Within the entries below, the lines from the one with "#4 (3, 476)" through the one with "mayo (92, 2013)" are to be set down exactly, both ends kept.

(Collected data entries)
··········

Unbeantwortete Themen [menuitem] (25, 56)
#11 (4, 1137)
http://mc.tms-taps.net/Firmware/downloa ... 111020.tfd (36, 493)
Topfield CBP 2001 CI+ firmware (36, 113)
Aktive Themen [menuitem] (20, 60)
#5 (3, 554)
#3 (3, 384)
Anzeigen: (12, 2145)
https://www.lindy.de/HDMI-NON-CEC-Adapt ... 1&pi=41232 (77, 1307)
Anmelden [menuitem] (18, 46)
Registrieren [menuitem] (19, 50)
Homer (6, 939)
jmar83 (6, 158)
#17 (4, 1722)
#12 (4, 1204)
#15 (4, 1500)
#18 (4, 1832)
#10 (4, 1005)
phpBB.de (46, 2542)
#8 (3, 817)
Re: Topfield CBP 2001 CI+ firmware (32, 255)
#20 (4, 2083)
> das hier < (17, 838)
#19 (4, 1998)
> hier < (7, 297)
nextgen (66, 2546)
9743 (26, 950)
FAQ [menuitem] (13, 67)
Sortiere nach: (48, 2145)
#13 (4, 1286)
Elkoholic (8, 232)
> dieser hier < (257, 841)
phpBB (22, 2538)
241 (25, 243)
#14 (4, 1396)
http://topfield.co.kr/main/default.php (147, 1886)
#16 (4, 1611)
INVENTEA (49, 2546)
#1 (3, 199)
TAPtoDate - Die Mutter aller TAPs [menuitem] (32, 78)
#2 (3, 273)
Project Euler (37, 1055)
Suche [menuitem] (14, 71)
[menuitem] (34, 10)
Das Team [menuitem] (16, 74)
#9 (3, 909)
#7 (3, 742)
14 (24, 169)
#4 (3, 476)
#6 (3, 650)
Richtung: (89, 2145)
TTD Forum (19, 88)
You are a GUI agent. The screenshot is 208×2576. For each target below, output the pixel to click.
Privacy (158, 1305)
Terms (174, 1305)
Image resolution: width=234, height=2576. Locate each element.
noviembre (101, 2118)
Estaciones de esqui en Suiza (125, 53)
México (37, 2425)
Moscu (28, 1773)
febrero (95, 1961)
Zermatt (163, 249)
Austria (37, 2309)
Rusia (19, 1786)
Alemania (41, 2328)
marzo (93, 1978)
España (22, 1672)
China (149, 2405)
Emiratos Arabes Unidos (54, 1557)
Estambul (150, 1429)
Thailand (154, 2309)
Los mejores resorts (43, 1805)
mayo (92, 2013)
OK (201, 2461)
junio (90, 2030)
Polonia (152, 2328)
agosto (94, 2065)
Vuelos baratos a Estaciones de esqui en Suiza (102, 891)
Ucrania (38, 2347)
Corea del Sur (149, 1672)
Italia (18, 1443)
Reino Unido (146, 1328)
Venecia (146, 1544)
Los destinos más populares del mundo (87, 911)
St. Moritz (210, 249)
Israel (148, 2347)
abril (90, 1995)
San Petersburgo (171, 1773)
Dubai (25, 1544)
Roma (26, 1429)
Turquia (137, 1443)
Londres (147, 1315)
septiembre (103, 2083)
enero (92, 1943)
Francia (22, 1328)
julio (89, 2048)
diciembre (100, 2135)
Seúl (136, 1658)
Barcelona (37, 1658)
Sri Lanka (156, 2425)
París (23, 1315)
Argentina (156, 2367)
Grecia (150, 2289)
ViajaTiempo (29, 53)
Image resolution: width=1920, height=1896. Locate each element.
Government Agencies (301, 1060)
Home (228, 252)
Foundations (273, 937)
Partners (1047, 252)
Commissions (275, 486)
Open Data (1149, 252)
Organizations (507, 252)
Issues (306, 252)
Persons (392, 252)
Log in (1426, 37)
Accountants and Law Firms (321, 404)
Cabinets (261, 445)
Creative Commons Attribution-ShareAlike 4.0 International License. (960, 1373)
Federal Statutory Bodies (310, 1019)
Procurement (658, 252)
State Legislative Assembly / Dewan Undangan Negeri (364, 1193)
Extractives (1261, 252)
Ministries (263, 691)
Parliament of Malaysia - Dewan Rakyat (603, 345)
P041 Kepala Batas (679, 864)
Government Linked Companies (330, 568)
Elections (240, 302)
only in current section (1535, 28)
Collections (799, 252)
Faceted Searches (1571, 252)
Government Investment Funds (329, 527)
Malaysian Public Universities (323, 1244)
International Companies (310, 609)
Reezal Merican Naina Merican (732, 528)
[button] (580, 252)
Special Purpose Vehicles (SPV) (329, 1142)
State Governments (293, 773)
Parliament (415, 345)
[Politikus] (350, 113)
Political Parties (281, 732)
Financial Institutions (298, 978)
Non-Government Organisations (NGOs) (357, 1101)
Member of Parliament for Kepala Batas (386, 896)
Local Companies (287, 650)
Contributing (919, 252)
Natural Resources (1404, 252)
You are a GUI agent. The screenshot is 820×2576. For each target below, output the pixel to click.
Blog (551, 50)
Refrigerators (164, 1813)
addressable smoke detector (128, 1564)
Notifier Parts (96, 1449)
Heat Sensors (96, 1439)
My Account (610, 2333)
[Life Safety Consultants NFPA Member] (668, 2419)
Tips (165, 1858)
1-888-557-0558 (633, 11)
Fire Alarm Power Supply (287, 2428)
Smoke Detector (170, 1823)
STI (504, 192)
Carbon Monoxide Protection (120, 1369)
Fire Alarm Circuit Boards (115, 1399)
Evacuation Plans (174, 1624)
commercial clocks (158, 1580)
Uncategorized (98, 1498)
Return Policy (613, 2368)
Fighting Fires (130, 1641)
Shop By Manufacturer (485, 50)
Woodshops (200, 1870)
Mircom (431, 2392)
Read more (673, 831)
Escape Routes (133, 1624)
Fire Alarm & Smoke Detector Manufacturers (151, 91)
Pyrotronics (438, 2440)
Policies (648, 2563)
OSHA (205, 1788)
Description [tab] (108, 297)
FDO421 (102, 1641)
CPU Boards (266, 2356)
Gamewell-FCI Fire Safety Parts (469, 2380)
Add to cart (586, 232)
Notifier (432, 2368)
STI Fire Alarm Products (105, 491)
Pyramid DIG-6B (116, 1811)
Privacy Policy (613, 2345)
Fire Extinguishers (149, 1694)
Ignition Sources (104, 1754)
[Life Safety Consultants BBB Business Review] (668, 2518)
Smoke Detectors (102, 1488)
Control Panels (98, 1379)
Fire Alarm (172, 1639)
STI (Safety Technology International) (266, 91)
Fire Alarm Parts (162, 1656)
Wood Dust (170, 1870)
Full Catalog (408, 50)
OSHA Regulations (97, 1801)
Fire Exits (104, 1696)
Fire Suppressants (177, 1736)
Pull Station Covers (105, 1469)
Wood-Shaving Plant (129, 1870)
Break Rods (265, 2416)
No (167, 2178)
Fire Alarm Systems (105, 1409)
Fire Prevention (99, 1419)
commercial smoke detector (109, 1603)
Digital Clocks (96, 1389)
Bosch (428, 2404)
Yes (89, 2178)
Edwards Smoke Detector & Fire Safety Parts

··········

TASK ANSWER |
#4 (3, 476)
#6 (3, 650)
Richtung: (89, 2145)
TTD Forum (19, 88)
You are a GUI agent. The screenshot is 208×2576. For each target below, output the pixel to click.
Privacy (158, 1305)
Terms (174, 1305)
Image resolution: width=234, height=2576. Locate each element.
noviembre (101, 2118)
Estaciones de esqui en Suiza (125, 53)
México (37, 2425)
Moscu (28, 1773)
febrero (95, 1961)
Zermatt (163, 249)
Austria (37, 2309)
Rusia (19, 1786)
Alemania (41, 2328)
marzo (93, 1978)
España (22, 1672)
China (149, 2405)
Emiratos Arabes Unidos (54, 1557)
Estambul (150, 1429)
Thailand (154, 2309)
Los mejores resorts (43, 1805)
mayo (92, 2013)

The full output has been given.